Duncan Druce è di avviso diverso. Druce crede infatti che il Requiem, nella sua concezione architettonica e negli spunti principali, sia certamente opera del maestro di Salisburgo. Ma ammette, come Maunder, che lo sviluppo dei temi mozartiani venuti fuori dalla penna si Sussmayr sia decisamente non all'altezza di cotanto capolavoro. E quindi si vede "costretto" a riscrivere addirittura di suo pugno interi numeri!

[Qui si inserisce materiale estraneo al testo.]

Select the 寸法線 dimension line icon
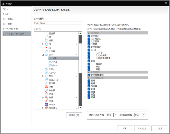Screen dimensions: 170x134 coord(46,51)
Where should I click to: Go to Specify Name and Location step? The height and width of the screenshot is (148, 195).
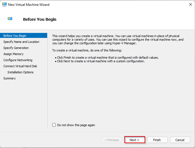coord(21,42)
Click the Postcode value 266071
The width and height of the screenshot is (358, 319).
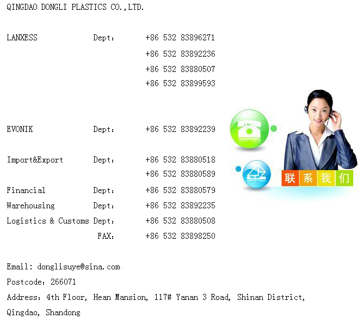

Sempre partendo dalle idee originali (presunte) di Mozart, egli ristruttura il Lacrimosa in due metà parallele con un interludio strumentale e un postludio al quale fa seguito la famigerata fuga dell'Amen, lunga stavolta più o meno il doppio di quella presente nell'edizioni Maunder e Levin. Sanctus e Benedictus presentano interventi ancora più pesanti. Quest'ultimo in particolare presenta al suo interno una deliziosa "fantasia" di 5 minuti buoni scritti totalmente ex-novo. Se è vero che l'edizione Druce è, tra le filologiche, la più "antifilologica" da un punto di vista strettamente storico, è pur vero che, almeno fino ad ora, è l'unica ad avere il pregio di lasciarci intravedere quale sarebbe stata la magnificenza architettonica di questa cattedrale incompiuta se il suo autore fosse riuscito a portarla a compimento. Ancora una volta la verità sembra vicina e lontana allo stesso tempo.